Phu San Hanoi Hospital (PSH) is the largest obstetric hospital in Hanoi, Vietnam, with about 40 000 deliveries every year and about 10% preterm births. The neonatal department is divided into three units: a level III NICU (35 beds), a high dependency unit (60 beds), and a Kangaroo mother care (KMC) unit (45 beds) which are staffed by 73 nurses and 21 doctors. Head ultrasound is made within 7 days of life and before discharge for all preterm infants <32 weeks of gestation as routine care, with additional assessments in between as needed. Echocardiography to screen for persistent ductus arteriosus is performed in neonates with clinical signs and treated medically (ibuprofen or paracetamol) if found haemodynamically significant. All infants <32 weeks of gestation are routinely examined for retinopathy of prematurity by ophthalmologist.

STUDY PROCEDURE

All infants requiring surfactant therapy will be screened for eligibility by the NICU team on a continuous basis. Caregivers will be approached for informed consent prior to inclusion. Eligible infants with consent will be randomized immediately before surfactant administration using a computer-generated, block-randomized sequence to receive either SALSA (intervention) or INSURE (control). The interventions are described in detail under "Arms and Interventions." For SALSA, a CE-marked, supraglottic airway device, Neo i-gel®, available in three sizes 0.85, 0.75, and 0.65 (Intersurgical Ltd), will be used. Procedural data will be collected through direct observation by the clinical team, while background characteristics and follow-up variables will be extracted from medical records by the study team. All data will be entered into an electronic case report form (eCRF) in REDCap. A subset of 50 patients per treatment arm will be video-recorded and reviewed for detailed analysis of procedure duration, physiologic stability and pain.

OUTCOMES

The primary outcome is: Failure of surfactant therapy to prevent invasive mechanical ventilation within 72 hours after first surfactant administration.

Decision to initiate mechanical ventilation via intubation will be made at the discretion of the treating physician, guided by the local NICU criteria for mechanical ventilation.

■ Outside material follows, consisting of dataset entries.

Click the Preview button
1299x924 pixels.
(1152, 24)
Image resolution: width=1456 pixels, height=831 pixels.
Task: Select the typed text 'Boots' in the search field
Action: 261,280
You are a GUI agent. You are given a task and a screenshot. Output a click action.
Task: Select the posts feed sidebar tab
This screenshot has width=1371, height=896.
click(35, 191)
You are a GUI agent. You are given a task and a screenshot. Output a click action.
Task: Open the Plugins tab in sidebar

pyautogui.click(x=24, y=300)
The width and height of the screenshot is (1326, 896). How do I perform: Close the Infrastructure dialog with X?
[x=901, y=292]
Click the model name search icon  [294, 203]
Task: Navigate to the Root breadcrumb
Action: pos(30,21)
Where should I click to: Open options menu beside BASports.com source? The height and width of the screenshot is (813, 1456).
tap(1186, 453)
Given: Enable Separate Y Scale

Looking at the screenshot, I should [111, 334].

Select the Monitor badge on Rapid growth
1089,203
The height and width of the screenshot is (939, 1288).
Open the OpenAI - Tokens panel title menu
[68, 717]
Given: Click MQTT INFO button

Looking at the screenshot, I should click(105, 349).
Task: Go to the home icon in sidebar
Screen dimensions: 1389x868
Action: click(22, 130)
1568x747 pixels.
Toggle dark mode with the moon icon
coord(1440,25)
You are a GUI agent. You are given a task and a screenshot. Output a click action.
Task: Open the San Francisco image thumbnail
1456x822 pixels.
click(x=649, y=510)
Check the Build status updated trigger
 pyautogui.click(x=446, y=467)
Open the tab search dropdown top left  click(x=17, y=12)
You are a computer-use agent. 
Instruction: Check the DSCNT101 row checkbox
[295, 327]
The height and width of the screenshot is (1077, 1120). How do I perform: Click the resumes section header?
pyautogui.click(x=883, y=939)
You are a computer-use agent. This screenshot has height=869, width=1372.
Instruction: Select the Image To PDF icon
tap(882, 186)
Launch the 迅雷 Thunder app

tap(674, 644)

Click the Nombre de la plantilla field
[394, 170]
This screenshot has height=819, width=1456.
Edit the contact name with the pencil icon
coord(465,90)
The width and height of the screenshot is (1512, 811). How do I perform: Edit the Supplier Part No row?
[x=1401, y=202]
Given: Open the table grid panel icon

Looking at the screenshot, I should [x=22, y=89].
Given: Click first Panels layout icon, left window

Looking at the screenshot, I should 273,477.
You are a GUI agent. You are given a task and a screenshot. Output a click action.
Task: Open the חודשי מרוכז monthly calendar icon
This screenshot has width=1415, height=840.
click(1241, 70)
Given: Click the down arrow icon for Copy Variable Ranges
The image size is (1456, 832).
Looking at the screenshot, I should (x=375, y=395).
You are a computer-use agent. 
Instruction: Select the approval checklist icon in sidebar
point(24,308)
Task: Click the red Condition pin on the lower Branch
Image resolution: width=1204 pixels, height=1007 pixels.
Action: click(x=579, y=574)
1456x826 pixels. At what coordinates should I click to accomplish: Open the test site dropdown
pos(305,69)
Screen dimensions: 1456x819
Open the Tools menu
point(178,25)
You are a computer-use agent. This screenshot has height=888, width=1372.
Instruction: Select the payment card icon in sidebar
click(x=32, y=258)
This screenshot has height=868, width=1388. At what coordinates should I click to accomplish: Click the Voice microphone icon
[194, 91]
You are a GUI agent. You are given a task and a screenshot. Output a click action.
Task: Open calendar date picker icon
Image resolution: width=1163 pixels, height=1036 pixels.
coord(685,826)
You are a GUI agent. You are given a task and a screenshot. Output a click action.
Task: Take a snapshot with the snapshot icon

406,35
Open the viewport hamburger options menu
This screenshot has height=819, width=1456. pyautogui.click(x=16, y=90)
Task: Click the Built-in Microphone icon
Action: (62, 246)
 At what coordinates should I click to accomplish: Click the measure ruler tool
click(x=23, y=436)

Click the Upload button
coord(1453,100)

Secondary outcomes are listed under Outcome Measures.

SAMPLE SIZE

According to a baseline study conducted in 2023 (unpublished data), we assume that 21,5% of neonates in the control group (INSURE) would meet failure criteria. If there is no difference between SALSA and INSURE in terms of use of IMV (21,5% in both arms), 418 neonates need to be enrolled to be 80% sure that the upper limit of a one-sided 95% confidence interval will exclude an absolute difference larger than 10% in favour of INSURE. The sample is increased to 440 neonates to take into account a dropout of 5%.

PILOT PHASE

The trial will begin with an internal pilot phase designed to assess the feasibility of recruitment, adherence to trial procedures, data completeness, and intervention fidelity. Efficacy will not be evaluated. The internal pilot phase will enrol 100 neonates (approximately 23% of the total sample size), with recruitment anticipated over 12 months. This design will allow feedback on recruitment capacity and process quality and enabling adaptations.

The pilot phase will assess outcomes related to recruitment feasibility, adherence to intervention, adherence to mechanical ventilation criteria, retention, data completeness, data integrity and acceptability. Pilot outcomes are listed under Outcome Measures.

An interim assessment will be performed after the enrolment of 50 participants or after 12 months, whichever comes first. Only pilot outcomes will be assessed. The final analysis of the pilot phase will take place upon completion of enrolment of 100 participants. Following this evaluation, the Trial Steering Committee will determine whether to continue the study without modifications, implement protocol amendments-such as the inclusion of additional trial sites or adjustments to trial procedures-or temporarily suspend the trial to allow for a redesign. These decisions will be guided by a balanced assessment across all pilot domains.